One of the fairly common issue that most Biztalk designers face is the issue of Debatching and then Batching . Having faced a similar situation myself I must say that there is no best solution for this problme that I have so far come up with . Though there are different solutions that you could employ
Just to explain the problem first you have a set of files coming in say a folder ( transport does not matter ) and then each file consists fo a set of transcations . you need to process them indicvidually and then send them out as one file
The first instict is to use a Biztalk XML or flatfile dissasembler and then send the message to Messagebox ,and then process them independently. THe problem now comes of batching them back together.
Solution 1
Now if you have one file comeing in during an EOD process , doing ths split and then writing it to a file with append mode TRUE would do the trick ost of the times
But this is not a clean solution If you have more than one file coming in almost simultaneously this solution will not hold water as once Biztalk does thwe split it is not possile to identify the transactions to it's original source
Solution 2
A solution to this is to promote a context property in the pipeline and then in the orchestration decide which instance it belongs to create a unique guid based on the the context and then set the SourceFileName property and then use the append method
This is slightly more complicated as writing pipeline components is not the easiest things to do and you have to take care of your compoent to be streamig . Why it needs to be streamsing Read This
Pros: This is real Fast and great for CBR uses streaming XPATH
Cons: All or nothing. If something fails in the pipeline or map the entire message will be lost.
Solution 3
Another solution is not to split the message using the Docuement /Envelope schema and do this using XPATH . This solution makes us of XPATH to count and then uses XPATH to loop around message elements .To see a sample and a write up on this implementation try this
Pros: Excellent flexibility inside the Orchestration. Great control of the processing of your document! This process is sequential and ordered by default. Ability to loop over anything you can XPath and can easily (this is always a relative term) build mini-batches if needed.
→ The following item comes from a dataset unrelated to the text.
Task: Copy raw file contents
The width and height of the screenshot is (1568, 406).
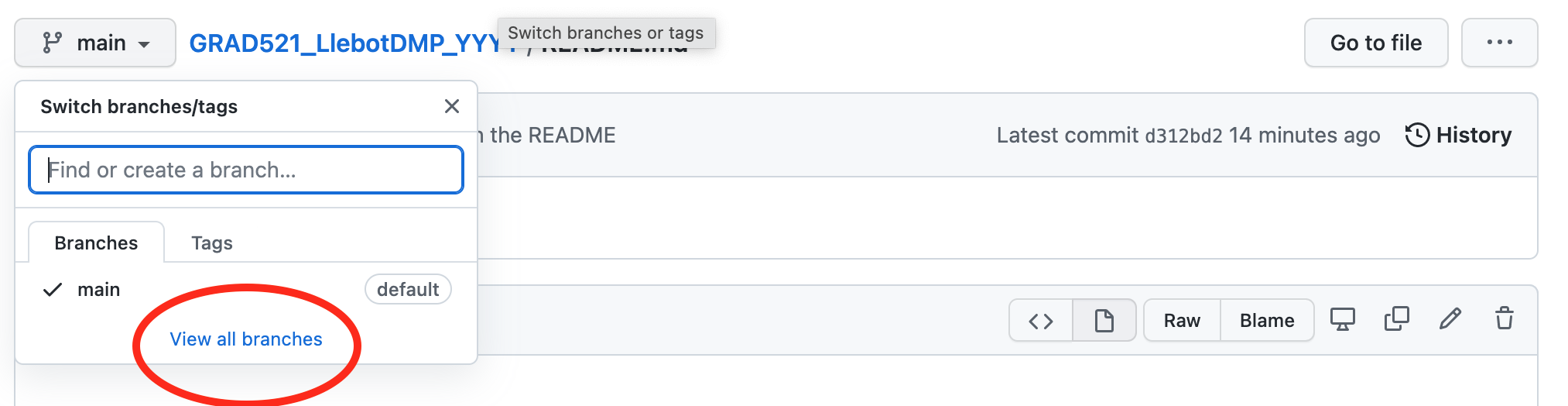Action: point(1396,319)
This is something Receive Pipelines are not able to do without extensive custom code.
Cons: Performance degrades quickly as message size increases. Downright slow on large messages and a resource hog. In some cases, the sequential and ordered processing of this type of debatching may be limiting to the process.
Solution 4
Ths issue with solution 3 above is performence when it comes to large messages ,Read the story of Biztalk and large files from Lee
The solution that we tried for our issue was to use a two stage orchestration. The first orchestration contains a map that promotes a unique value to an additional Node (effectively creating an intermediate schema) for every instance of the file.
This is then fed to a dissasembler but now each file retains information about its parent using the guid and then write out the guid value as file name with append mode on .
Solution 5
Send your output file out tho SQL and promote business fields that help you identify the batch use a SQL Receive port at periodic intervals to aggregate the result using some intelligent querying
So what is the best solution , It depends , as I said before there is no clean solution or a magic bullet .Depends really on the app that you are trying to build
but a thumb rule is for small messages you can get by with XPATH and go for pipeline based splitting for large messages
I welcome comments and opinions
Ciao